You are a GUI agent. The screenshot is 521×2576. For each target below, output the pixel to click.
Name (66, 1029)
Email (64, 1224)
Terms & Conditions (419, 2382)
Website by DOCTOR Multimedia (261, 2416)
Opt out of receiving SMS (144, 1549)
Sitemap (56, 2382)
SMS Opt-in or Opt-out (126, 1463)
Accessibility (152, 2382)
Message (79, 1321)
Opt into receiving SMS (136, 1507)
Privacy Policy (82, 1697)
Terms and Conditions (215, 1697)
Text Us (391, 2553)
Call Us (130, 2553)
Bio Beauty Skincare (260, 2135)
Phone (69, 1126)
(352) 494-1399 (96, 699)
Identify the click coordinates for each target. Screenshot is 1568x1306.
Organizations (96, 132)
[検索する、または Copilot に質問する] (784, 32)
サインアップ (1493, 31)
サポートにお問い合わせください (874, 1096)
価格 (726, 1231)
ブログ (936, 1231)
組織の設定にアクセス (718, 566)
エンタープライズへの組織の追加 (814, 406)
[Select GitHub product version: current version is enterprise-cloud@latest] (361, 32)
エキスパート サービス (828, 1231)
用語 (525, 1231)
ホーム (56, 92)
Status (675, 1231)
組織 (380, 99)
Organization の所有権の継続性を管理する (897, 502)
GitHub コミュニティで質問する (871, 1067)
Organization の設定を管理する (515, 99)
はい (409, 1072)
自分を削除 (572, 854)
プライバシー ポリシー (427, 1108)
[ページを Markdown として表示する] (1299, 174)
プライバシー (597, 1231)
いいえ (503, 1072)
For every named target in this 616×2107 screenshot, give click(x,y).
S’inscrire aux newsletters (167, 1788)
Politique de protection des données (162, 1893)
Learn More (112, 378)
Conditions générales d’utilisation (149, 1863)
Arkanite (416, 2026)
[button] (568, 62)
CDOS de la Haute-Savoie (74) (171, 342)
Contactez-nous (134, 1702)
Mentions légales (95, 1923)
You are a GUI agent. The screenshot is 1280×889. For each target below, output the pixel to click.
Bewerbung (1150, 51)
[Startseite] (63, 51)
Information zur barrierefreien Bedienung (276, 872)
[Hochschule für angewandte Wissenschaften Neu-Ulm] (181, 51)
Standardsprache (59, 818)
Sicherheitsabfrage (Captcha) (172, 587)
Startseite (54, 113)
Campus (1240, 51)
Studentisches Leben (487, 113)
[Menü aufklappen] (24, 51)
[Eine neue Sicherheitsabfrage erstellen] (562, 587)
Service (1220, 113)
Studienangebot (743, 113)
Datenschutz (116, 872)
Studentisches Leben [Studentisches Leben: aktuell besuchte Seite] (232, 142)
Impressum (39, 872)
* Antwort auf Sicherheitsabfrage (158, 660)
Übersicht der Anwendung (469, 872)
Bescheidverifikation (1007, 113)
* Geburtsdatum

------------------------------------

**TASK BRIEF**. Recast the records as a two-column CSV with the header instruction,response, covering only the stretch from the start of the records through the line containing "SMS Opt-in or Opt-out (126, 1463)". Give one row per request, with its text and its answer each in a single quoted field and any line breaks replaced by spaces.

**SOLUTION BELOW**.
instruction,response
"You are a GUI agent. The screenshot is 521×2576. For each target below, output the pixel to click. Name","(66, 1029)"
"Email","(64, 1224)"
"Terms & Conditions","(419, 2382)"
"Website by DOCTOR Multimedia","(261, 2416)"
"Opt out of receiving SMS","(144, 1549)"
"Sitemap","(56, 2382)"
"SMS Opt-in or Opt-out","(126, 1463)"